**DATA**

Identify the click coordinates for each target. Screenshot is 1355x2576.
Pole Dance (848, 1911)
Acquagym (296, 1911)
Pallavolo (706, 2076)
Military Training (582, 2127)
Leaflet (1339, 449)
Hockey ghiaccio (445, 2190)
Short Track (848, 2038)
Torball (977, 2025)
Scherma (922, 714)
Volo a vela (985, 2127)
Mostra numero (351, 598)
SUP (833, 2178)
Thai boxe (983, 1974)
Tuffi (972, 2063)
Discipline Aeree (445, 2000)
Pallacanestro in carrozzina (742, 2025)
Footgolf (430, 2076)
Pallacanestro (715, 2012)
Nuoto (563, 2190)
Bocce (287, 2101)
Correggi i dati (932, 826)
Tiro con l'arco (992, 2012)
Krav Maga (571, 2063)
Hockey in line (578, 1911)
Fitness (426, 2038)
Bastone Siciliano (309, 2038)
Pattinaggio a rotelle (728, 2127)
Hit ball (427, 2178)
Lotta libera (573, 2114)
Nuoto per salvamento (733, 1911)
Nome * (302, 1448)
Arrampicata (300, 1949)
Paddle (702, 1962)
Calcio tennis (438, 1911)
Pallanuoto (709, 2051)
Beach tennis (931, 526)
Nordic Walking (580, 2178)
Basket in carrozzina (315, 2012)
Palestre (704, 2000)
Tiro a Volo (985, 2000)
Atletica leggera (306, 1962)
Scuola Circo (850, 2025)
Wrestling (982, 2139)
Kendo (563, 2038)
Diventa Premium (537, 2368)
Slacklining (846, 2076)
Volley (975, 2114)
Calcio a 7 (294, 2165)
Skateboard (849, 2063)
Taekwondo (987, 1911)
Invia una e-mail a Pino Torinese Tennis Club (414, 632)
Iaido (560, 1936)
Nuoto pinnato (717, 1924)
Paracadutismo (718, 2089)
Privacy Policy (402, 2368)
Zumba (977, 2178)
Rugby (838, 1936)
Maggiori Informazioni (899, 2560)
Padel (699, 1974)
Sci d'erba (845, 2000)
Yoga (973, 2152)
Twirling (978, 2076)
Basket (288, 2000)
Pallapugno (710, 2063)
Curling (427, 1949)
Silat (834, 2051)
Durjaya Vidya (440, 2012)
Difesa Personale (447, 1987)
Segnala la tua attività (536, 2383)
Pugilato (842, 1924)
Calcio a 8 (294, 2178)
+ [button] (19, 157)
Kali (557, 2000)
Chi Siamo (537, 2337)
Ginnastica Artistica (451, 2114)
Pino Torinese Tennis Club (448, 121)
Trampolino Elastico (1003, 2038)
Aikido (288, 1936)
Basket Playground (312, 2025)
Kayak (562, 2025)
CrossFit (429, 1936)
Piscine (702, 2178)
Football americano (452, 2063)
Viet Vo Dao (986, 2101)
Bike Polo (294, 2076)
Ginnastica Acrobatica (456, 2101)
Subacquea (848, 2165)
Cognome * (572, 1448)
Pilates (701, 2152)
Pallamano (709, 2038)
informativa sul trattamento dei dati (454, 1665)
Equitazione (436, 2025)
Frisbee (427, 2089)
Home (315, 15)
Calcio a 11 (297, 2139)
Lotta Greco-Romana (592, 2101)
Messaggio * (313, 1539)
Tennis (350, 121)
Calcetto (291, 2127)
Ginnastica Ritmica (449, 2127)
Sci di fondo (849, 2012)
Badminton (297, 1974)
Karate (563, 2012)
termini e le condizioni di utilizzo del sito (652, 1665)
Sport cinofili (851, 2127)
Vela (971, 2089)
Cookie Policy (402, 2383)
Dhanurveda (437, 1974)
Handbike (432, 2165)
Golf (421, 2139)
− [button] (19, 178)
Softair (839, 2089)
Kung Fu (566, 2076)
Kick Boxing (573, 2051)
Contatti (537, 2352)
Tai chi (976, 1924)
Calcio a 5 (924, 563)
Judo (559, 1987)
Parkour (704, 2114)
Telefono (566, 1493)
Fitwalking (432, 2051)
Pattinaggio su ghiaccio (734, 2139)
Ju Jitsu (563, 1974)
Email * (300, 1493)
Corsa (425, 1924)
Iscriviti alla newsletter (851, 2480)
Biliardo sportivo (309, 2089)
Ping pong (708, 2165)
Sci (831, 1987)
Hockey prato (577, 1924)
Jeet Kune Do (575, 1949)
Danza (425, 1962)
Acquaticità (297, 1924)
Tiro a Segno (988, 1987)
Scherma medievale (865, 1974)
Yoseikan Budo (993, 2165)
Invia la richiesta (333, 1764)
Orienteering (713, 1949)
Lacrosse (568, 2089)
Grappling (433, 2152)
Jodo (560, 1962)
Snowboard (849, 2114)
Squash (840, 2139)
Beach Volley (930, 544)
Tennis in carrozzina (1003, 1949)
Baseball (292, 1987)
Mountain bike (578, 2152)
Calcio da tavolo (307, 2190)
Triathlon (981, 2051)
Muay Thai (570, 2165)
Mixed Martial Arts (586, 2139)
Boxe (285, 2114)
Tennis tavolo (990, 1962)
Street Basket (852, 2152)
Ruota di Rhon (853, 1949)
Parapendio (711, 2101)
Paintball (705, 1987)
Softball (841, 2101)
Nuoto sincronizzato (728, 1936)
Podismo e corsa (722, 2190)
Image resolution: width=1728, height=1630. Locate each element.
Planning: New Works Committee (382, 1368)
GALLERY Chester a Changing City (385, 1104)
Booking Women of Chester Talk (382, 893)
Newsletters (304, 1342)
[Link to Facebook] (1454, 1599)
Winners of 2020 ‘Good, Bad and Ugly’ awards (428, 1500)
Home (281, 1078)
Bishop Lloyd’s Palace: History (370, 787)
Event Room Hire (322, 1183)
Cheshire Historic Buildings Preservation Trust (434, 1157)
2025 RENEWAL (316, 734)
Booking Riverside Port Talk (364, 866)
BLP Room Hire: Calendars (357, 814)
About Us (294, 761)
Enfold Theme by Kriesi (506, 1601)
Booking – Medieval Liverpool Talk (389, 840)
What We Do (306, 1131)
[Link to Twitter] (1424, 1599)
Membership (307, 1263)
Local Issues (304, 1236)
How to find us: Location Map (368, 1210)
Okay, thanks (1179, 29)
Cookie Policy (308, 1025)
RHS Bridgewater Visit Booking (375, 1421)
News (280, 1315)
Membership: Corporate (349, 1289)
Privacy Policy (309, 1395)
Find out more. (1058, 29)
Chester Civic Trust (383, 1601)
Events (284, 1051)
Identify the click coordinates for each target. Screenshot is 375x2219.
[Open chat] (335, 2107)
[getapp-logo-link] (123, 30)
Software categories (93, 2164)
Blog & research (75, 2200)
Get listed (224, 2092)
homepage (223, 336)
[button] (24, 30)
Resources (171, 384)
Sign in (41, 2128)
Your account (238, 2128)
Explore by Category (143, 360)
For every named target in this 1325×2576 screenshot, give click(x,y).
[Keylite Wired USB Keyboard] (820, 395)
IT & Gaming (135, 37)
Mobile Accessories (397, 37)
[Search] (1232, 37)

**TASK TO COMPLETE**
Retype only the lines above between the line with "Tennis in carrozzina (1003, 1949)" and the line with "Cookie Policy (308, 1025)", counting those two lines as well, and keep every character as it is.

**SOLVED PROBLEM**
Tennis in carrozzina (1003, 1949)
Baseball (292, 1987)
Mountain bike (578, 2152)
Calcio da tavolo (307, 2190)
Triathlon (981, 2051)
Muay Thai (570, 2165)
Mixed Martial Arts (586, 2139)
Boxe (285, 2114)
Tennis tavolo (990, 1962)
Street Basket (852, 2152)
Ruota di Rhon (853, 1949)
Parapendio (711, 2101)
Paintball (705, 1987)
Softball (841, 2101)
Nuoto sincronizzato (728, 1936)
Podismo e corsa (722, 2190)
Image resolution: width=1728, height=1630. Locate each element.
Planning: New Works Committee (382, 1368)
GALLERY Chester a Changing City (385, 1104)
Booking Women of Chester Talk (382, 893)
Newsletters (304, 1342)
[Link to Facebook] (1454, 1599)
Winners of 2020 ‘Good, Bad and Ugly’ awards (428, 1500)
Home (281, 1078)
Bishop Lloyd’s Palace: History (370, 787)
Event Room Hire (322, 1183)
Cheshire Historic Buildings Preservation Trust (434, 1157)
2025 RENEWAL (316, 734)
Booking Riverside Port Talk (364, 866)
BLP Room Hire: Calendars (357, 814)
About Us (294, 761)
Enfold Theme by Kriesi (506, 1601)
Booking – Medieval Liverpool Talk (389, 840)
What We Do (306, 1131)
[Link to Twitter] (1424, 1599)
Membership (307, 1263)
Local Issues (304, 1236)
How to find us: Location Map (368, 1210)
Okay, thanks (1179, 29)
Cookie Policy (308, 1025)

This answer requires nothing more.